» WORK REQUIRED
Replace "icon size slider" with "zoom slider" in the listing, from the line containing "This screenshot has" through the line containing "Click the Delete". Give back only those lines, with everything else unchanged.
## Start PROVIDED DATA
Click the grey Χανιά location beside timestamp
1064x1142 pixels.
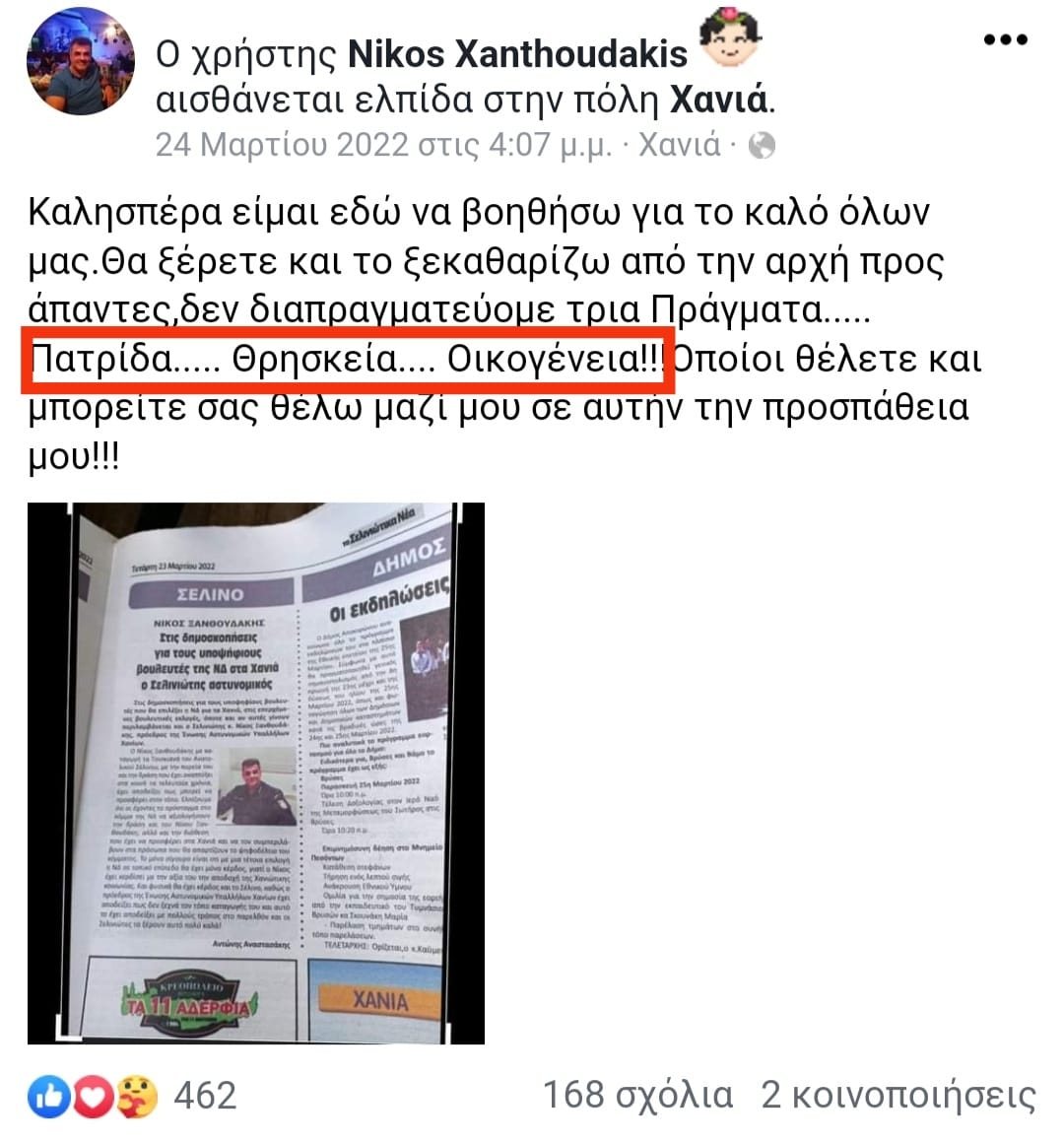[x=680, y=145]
## End PROVIDED DATA
## Start PROVIDED DATA
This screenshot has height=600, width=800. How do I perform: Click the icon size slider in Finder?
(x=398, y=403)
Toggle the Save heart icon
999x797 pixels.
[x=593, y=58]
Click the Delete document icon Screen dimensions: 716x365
## End PROVIDED DATA
» ANSWER
This screenshot has height=600, width=800. How do I perform: Click the zoom slider in Finder?
(x=398, y=403)
Toggle the Save heart icon
999x797 pixels.
[x=593, y=58]
Click the Delete document icon Screen dimensions: 716x365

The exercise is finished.